Part 3

22 6 0
                                        

Beberapa saat kemudian aku dan Alex selesai menikmati sarapan pagiku dan kini ia mengajakku jalan-jalan di sekitara area menara Eiffel yang indah itu. Bagiku itu sudah biasa saja karena setiap hari aku berangkat kerja selalu melintasi area itu.

"Kamu beneran akan kembali ke Thailand?" Tanyanya.

"Iya, masa pertukaran pelajarku sudah selesai jadi aku harus kembali dan lagi pula aku udah ada tabungan berkat kerja di starbucks." Balasku.

"Aku bakalan ngerasa sendirian dong."

"Kan masih ada Grace dan Brandon."

"Lantas kau akan meninggalkan Grace juga? Bukankah kalian berdua berpacaran?"

"Uhmm .." Aku berdengung bingung lalu berhenti melangkah, kami berdua berhenti dan saling berhadapan "Kami berdua tidak pacaran, Grace memang suka padaku. Tapi kita beda keyakinan, kita beda agama." Ujarku.

"Oh, jadi ini persoalan beda agama." Balasnya, "Kalau misal aku suka padaku sepertinya gak bisa, ya?" Sambungnya.

"Maksudmu?" Tanyaku

"Aku suka padamu."

Dan hal itu membuatku diam seketika.

"Aku tidak tahu apakah aku waras atau tidak, yang jelas saat kau berada bersamaku aku merasa nyaman. Aku juga cemburu saat melihatmu begitu dekat dengan Grace, tapi aku tidak seberani apa yang aku bayangkan sendiri." Ujarnya.

Aku hanya bisa terdiam tak berani menjawabnya, melihatku diam saja Alex bertanya kepadaku "Kok diam? Kau tidak suka padaku?"

Siapa yang tak suka, kau itu tampan, tegap, tubuhmu juga bagus, putih, bibirmu juga merah, banyak yang suka padamu tapi aku memang tak bisa, itulah yang dikatakam hatiku.

"Maaf kalau semua yang ku katakan tadi membuatmu terkejut atau jijik, tapi aku hanya ingin kau tahu apa yang aku rasakan selama ini saat bersama denganmu."

"Kau ingat saat aku menangis malam itu?Aku butuh kamu untuk menjadi tempatku bersandar dan berteduh saat aku menangis. Aku tidak ingin kehilangan seseorang yang bisa menghapus air mataku hanya karena cinta sepihak."

"Maksudmu?" Tanya Alex.

"Kalau kita pacaran, terus kita putus .. aku yang bakalan kehilangan orang kayak kamu."

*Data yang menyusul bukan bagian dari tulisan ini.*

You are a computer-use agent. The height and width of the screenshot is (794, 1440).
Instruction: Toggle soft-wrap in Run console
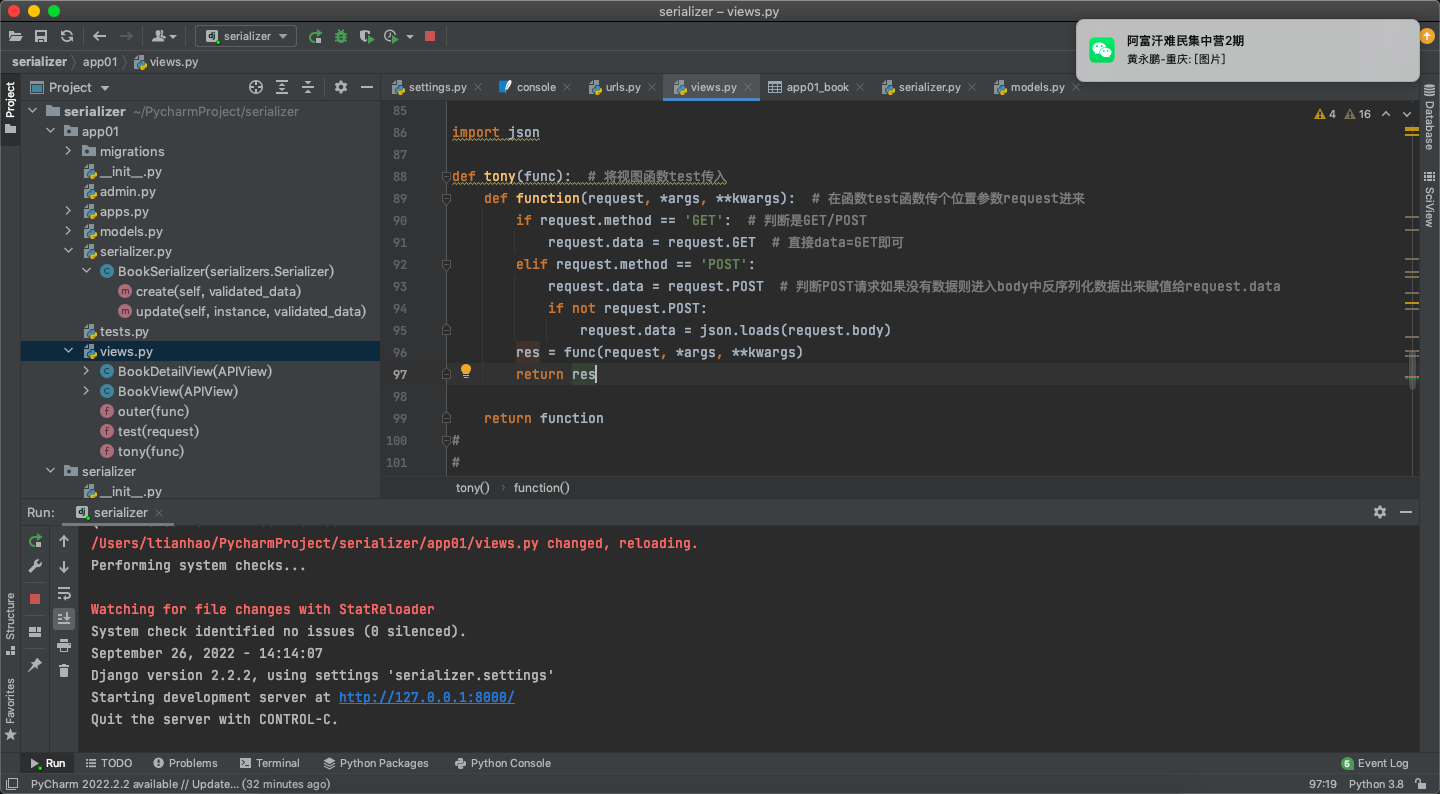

"Yaa .. kalau kita kita ga usah putus."

"Suatu hari pasti ada kata putus diantara kita, apalagi dalam hubungan seperti ini. Kita memang ditakdirkan untuk bersama-sama tapi bukan sebagai pasangan kekasih, lex. Dan aku gak mau kehilangan seseorang yang berarti seperti kamu di dalam hidup aku."

"Oh, jadi itu. Kamu butuh aku cuma buat hapus air mata kamu dan bikin kamu bahagia?" Ucapnya cukup menyesal sambil menundulan kepalanya, namun ketika ia menatapku lagi dengan mata kecewanya itu ia berkata "Aku bukan badut, Tee."

Sontak hal itu cukup menusuk hatiku, perih, dan membuatku mati terbungkam.

"Aku bukan badut untuk seseorang yang sedang patah hati supaya dia bisa melupakan apa yang udah terjadi. Aku memang ingin buat kamu bahagia supaya kamu tahu kalau aku benar-benar tulus menyukaimu. Aku akan jaga kamu, aku akan lindungi kamu, dan aku akan buat kamu bahagia kapanpun ..."

"Yasudah kalau begitu cukup jadi sahabat aku saja." Sahutku yang memotong perkataannya sambil berusaha menggenggam tangannya.
Setelah aku menggenggam, ku angkat sejajar dengan bahu lalu ku kepal dengan kedua tanganku dan menciumi tangannya sembari air mataku terus mentes sedari perkataannya yang menusuk hatiku.

"Cukup jadi sahabat aku ... kamu udah buat aku bahagia. Aku benar-benar tidak ingin kehilangan kamu, karena cuma kamu yang aku punya. Cuma kamu, lex. Kamu udah jadi milik aku, dan aku tidak ingin kehilangan kamu. Kamu berarti untuk aku, kamu pelangi ku. Jadilah pelangi yang indah untuk aku setelah hujan turun. Karena cuma kamu ... Yang bisa hapus air mataku setelah hujan itu redah. Karena cuma kamu yang bisa membuat hari-hariku cerah setelah pelangi itu hilang."